Data taken from a collection:
* * * * *

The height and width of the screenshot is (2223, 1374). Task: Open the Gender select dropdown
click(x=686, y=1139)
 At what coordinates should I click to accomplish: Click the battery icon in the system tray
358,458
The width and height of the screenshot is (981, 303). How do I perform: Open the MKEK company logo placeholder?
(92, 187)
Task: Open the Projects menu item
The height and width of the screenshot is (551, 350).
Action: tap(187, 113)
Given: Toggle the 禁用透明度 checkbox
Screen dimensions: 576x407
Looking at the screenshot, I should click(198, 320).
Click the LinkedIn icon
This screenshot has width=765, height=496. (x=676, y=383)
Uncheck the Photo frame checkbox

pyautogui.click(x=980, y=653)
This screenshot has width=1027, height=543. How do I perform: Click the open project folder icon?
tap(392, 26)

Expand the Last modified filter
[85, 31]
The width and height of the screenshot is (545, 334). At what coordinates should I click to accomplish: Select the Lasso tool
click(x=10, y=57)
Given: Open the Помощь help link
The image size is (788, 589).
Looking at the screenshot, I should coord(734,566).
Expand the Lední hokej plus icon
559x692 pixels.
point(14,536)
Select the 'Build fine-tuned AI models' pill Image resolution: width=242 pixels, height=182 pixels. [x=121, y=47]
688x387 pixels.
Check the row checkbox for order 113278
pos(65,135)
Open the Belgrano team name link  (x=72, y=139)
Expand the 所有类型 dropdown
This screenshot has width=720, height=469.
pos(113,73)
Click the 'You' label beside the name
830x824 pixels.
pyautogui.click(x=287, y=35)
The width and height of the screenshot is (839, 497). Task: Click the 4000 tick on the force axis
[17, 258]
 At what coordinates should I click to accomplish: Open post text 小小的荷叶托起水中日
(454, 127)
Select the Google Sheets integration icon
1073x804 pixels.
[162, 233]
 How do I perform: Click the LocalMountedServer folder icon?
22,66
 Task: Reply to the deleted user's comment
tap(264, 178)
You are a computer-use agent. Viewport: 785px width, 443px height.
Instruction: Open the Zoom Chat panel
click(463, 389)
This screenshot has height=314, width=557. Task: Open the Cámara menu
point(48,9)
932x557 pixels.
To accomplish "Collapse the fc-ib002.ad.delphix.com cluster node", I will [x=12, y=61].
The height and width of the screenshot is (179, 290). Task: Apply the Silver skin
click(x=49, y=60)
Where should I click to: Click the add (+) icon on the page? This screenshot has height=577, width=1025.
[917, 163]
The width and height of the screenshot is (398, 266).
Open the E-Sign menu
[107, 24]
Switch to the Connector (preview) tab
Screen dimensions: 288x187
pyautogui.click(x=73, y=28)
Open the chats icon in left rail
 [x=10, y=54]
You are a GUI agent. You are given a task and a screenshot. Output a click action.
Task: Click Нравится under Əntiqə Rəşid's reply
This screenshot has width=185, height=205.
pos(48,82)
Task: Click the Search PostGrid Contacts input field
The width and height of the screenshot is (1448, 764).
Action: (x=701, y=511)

* * * * *

■ **What the exercise asks**: Reproduce each of these lines word for word, keeping their order.

■ **Solution for this exercise**:
The height and width of the screenshot is (2223, 1374). Task: Open the Gender select dropdown
click(x=686, y=1139)
 At what coordinates should I click to accomplish: Click the battery icon in the system tray
358,458
The width and height of the screenshot is (981, 303). How do I perform: Open the MKEK company logo placeholder?
(92, 187)
Task: Open the Projects menu item
The height and width of the screenshot is (551, 350).
Action: tap(187, 113)
Given: Toggle the 禁用透明度 checkbox
Screen dimensions: 576x407
Looking at the screenshot, I should click(198, 320).
Click the LinkedIn icon
This screenshot has width=765, height=496. (x=676, y=383)
Uncheck the Photo frame checkbox

pyautogui.click(x=980, y=653)
This screenshot has width=1027, height=543. How do I perform: Click the open project folder icon?
tap(392, 26)

Expand the Last modified filter
[85, 31]
The width and height of the screenshot is (545, 334). At what coordinates should I click to accomplish: Select the Lasso tool
click(x=10, y=57)
Given: Open the Помощь help link
The image size is (788, 589).
Looking at the screenshot, I should coord(734,566).
Expand the Lední hokej plus icon
559x692 pixels.
point(14,536)
Select the 'Build fine-tuned AI models' pill Image resolution: width=242 pixels, height=182 pixels. [x=121, y=47]
688x387 pixels.
Check the row checkbox for order 113278
pos(65,135)
Open the Belgrano team name link  (x=72, y=139)
Expand the 所有类型 dropdown
This screenshot has width=720, height=469.
pos(113,73)
Click the 'You' label beside the name
830x824 pixels.
pyautogui.click(x=287, y=35)
The width and height of the screenshot is (839, 497). Task: Click the 4000 tick on the force axis
[17, 258]
 At what coordinates should I click to accomplish: Open post text 小小的荷叶托起水中日
(454, 127)
Select the Google Sheets integration icon
1073x804 pixels.
[162, 233]
 How do I perform: Click the LocalMountedServer folder icon?
22,66
 Task: Reply to the deleted user's comment
tap(264, 178)
You are a computer-use agent. Viewport: 785px width, 443px height.
Instruction: Open the Zoom Chat panel
click(463, 389)
This screenshot has height=314, width=557. Task: Open the Cámara menu
point(48,9)
932x557 pixels.
To accomplish "Collapse the fc-ib002.ad.delphix.com cluster node", I will [x=12, y=61].
The height and width of the screenshot is (179, 290). Task: Apply the Silver skin
click(x=49, y=60)
Where should I click to: Click the add (+) icon on the page? This screenshot has height=577, width=1025.
[917, 163]
The width and height of the screenshot is (398, 266).
Open the E-Sign menu
[107, 24]
Switch to the Connector (preview) tab
Screen dimensions: 288x187
pyautogui.click(x=73, y=28)
Open the chats icon in left rail
 [x=10, y=54]
You are a GUI agent. You are given a task and a screenshot. Output a click action.
Task: Click Нравится under Əntiqə Rəşid's reply
This screenshot has width=185, height=205.
pos(48,82)
Task: Click the Search PostGrid Contacts input field
The width and height of the screenshot is (1448, 764).
Action: (x=701, y=511)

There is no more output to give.